→ **What you will do**:
What follows is a set of records. Repeat every one of them exactly.

→ **Material for this task**:

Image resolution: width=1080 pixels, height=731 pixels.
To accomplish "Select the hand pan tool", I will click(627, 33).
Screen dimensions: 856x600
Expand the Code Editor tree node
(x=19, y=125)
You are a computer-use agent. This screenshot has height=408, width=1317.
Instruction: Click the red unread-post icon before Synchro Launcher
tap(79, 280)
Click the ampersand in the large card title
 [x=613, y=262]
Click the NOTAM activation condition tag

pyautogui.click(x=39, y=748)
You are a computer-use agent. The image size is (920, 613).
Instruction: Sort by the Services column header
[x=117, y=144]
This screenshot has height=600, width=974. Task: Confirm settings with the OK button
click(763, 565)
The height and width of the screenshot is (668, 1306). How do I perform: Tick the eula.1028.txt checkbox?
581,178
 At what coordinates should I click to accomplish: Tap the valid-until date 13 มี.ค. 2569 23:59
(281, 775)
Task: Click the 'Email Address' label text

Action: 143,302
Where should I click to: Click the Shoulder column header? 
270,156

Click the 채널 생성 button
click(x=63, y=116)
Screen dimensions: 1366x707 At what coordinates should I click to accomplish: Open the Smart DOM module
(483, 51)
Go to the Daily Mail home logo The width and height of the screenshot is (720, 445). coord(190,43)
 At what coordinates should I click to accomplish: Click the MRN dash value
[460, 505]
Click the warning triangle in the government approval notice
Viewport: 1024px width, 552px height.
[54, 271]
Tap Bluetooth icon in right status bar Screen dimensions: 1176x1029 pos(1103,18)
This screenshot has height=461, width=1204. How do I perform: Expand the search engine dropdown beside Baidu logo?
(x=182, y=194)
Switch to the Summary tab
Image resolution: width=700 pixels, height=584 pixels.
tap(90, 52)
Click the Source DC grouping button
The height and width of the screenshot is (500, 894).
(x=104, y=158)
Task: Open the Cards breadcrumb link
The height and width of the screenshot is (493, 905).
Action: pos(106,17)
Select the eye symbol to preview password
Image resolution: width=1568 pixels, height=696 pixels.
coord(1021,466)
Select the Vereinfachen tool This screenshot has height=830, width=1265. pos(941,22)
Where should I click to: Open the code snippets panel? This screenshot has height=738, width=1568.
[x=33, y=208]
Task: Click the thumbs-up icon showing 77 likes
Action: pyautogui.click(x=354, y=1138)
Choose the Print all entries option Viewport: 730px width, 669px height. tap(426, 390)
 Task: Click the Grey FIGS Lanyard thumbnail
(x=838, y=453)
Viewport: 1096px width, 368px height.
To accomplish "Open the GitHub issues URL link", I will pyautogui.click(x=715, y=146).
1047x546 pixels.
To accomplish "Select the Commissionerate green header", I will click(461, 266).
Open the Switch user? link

→ **Solved exercise**:
Image resolution: width=1080 pixels, height=731 pixels.
To accomplish "Select the hand pan tool", I will click(627, 33).
Screen dimensions: 856x600
Expand the Code Editor tree node
(x=19, y=125)
You are a computer-use agent. This screenshot has height=408, width=1317.
Instruction: Click the red unread-post icon before Synchro Launcher
tap(79, 280)
Click the ampersand in the large card title
 [x=613, y=262]
Click the NOTAM activation condition tag

pyautogui.click(x=39, y=748)
You are a computer-use agent. The image size is (920, 613).
Instruction: Sort by the Services column header
[x=117, y=144]
This screenshot has height=600, width=974. Task: Confirm settings with the OK button
click(763, 565)
The height and width of the screenshot is (668, 1306). How do I perform: Tick the eula.1028.txt checkbox?
581,178
 At what coordinates should I click to accomplish: Tap the valid-until date 13 มี.ค. 2569 23:59
(281, 775)
Task: Click the 'Email Address' label text

Action: 143,302
Where should I click to: Click the Shoulder column header? 
270,156

Click the 채널 생성 button
click(x=63, y=116)
Screen dimensions: 1366x707 At what coordinates should I click to accomplish: Open the Smart DOM module
(483, 51)
Go to the Daily Mail home logo The width and height of the screenshot is (720, 445). coord(190,43)
 At what coordinates should I click to accomplish: Click the MRN dash value
[460, 505]
Click the warning triangle in the government approval notice
Viewport: 1024px width, 552px height.
[54, 271]
Tap Bluetooth icon in right status bar Screen dimensions: 1176x1029 pos(1103,18)
This screenshot has height=461, width=1204. How do I perform: Expand the search engine dropdown beside Baidu logo?
(x=182, y=194)
Switch to the Summary tab
Image resolution: width=700 pixels, height=584 pixels.
tap(90, 52)
Click the Source DC grouping button
The height and width of the screenshot is (500, 894).
(x=104, y=158)
Task: Open the Cards breadcrumb link
The height and width of the screenshot is (493, 905).
Action: pos(106,17)
Select the eye symbol to preview password
Image resolution: width=1568 pixels, height=696 pixels.
coord(1021,466)
Select the Vereinfachen tool This screenshot has height=830, width=1265. pos(941,22)
Where should I click to: Open the code snippets panel? This screenshot has height=738, width=1568.
[x=33, y=208]
Task: Click the thumbs-up icon showing 77 likes
Action: pyautogui.click(x=354, y=1138)
Choose the Print all entries option Viewport: 730px width, 669px height. tap(426, 390)
 Task: Click the Grey FIGS Lanyard thumbnail
(x=838, y=453)
Viewport: 1096px width, 368px height.
To accomplish "Open the GitHub issues URL link", I will pyautogui.click(x=715, y=146).
1047x546 pixels.
To accomplish "Select the Commissionerate green header", I will click(461, 266).
Open the Switch user? link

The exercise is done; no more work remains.